According to the agency, it has evidence that Tesla is among others:
- Black workers were not allowed to hold the lower levels of the company’s hierarchy and were paid less than White employees and their colleagues.
- Black workers weren’t allowed to be promoted or trained, and were punished more severe than the rest.
- The company employs Black employees who are more physically strenuous in their work.
- Black workers complained about their treatment by supervisors, colleagues who used racist epithets against them to intimidate or downgrade them.
- Black workers protesting “the widespread use of racial insults on the assembly lines” were almost ignored.
- Unreasonably slow in moving to “cleanup racist graffiti with Swastikas and Other Hate symbols scrawled on common areas.”
Tesla is being asked by the agency to stop unequal treatment of Black contractors and employees, as well as to compensate the DFEH for damages. This will allow them to be made whole and reinstate those workers that were unfairly fired.
Tesla created a company blog postOn Wednesday, they called the suit “misguided” in a statement that was released ahead of its filing.
DFEH focuses on Tesla’s treatment of Black and/or African American citizens, but not Latino or Asian employees who sued Tesla in the state alleging racism.

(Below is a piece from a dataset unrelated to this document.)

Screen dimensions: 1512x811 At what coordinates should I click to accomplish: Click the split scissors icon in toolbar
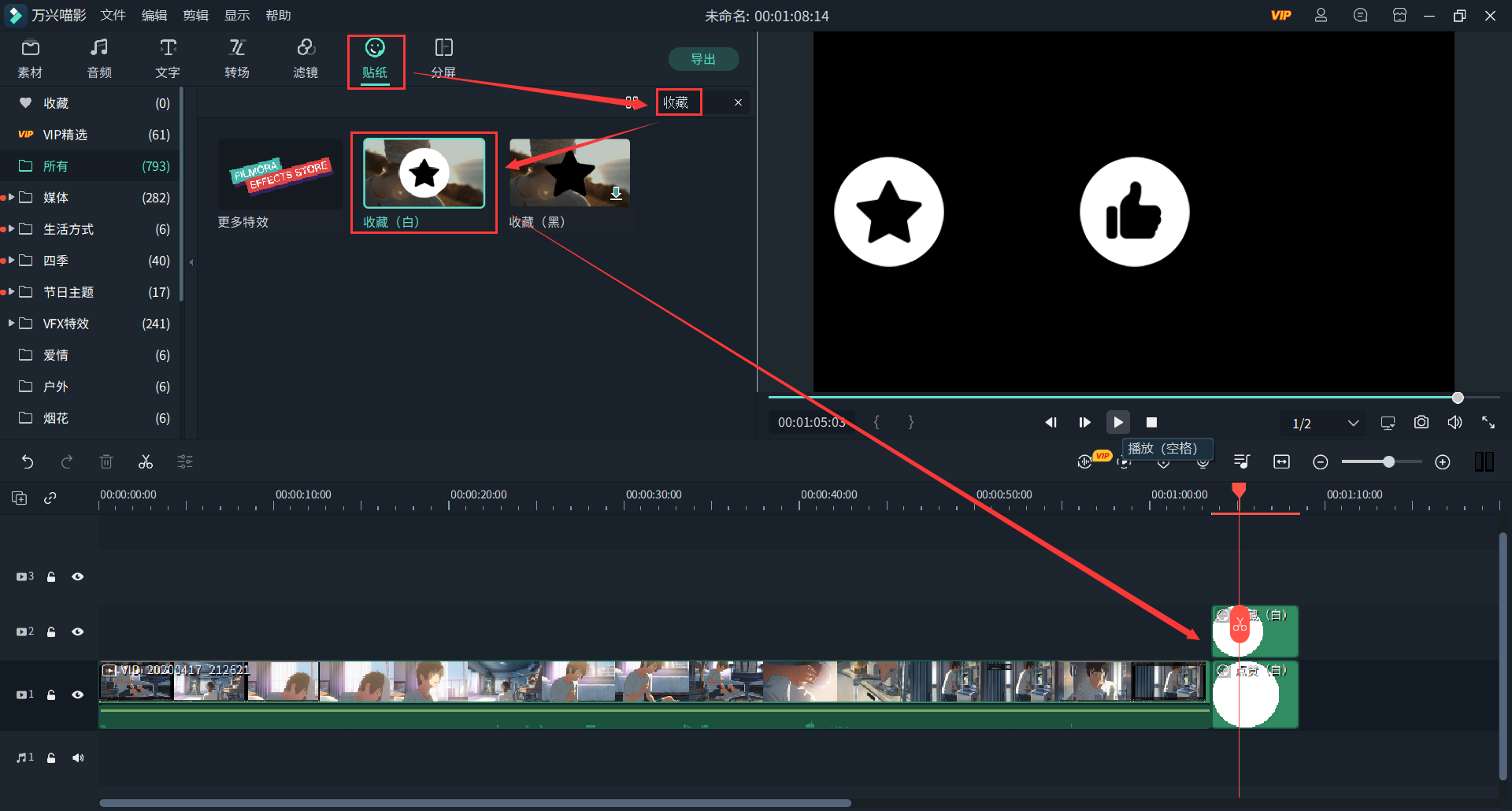click(146, 462)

The DFEH claims that Tesla does not have any Black executives and that only 3% employees at Fremont’s car plant are Black. However, 20 percent of factory employees at Fremont’s Fremont assembly plant for vehicle production are Black. This means that Blacks are not “severely represented” in high-paying roles and have more power in the company.
Tesla has not disclosed this detail in their annual reports. diversity reports.
Tesla was also accused by the agency of not complying with state laws that required companies to provide antidiscrimination and antiharassment training to employees and to investigate complaints regarding all workers, full-time contractors included.
According to the DFEH, “Tesla did not create procedures for co-ordinating investigations into racial harassment involving staffing agency workers and didn’t give supervisors standardized training on how to conduct investigations.”
Tesla and DFEH didn’t immediately reply to our requests for comment.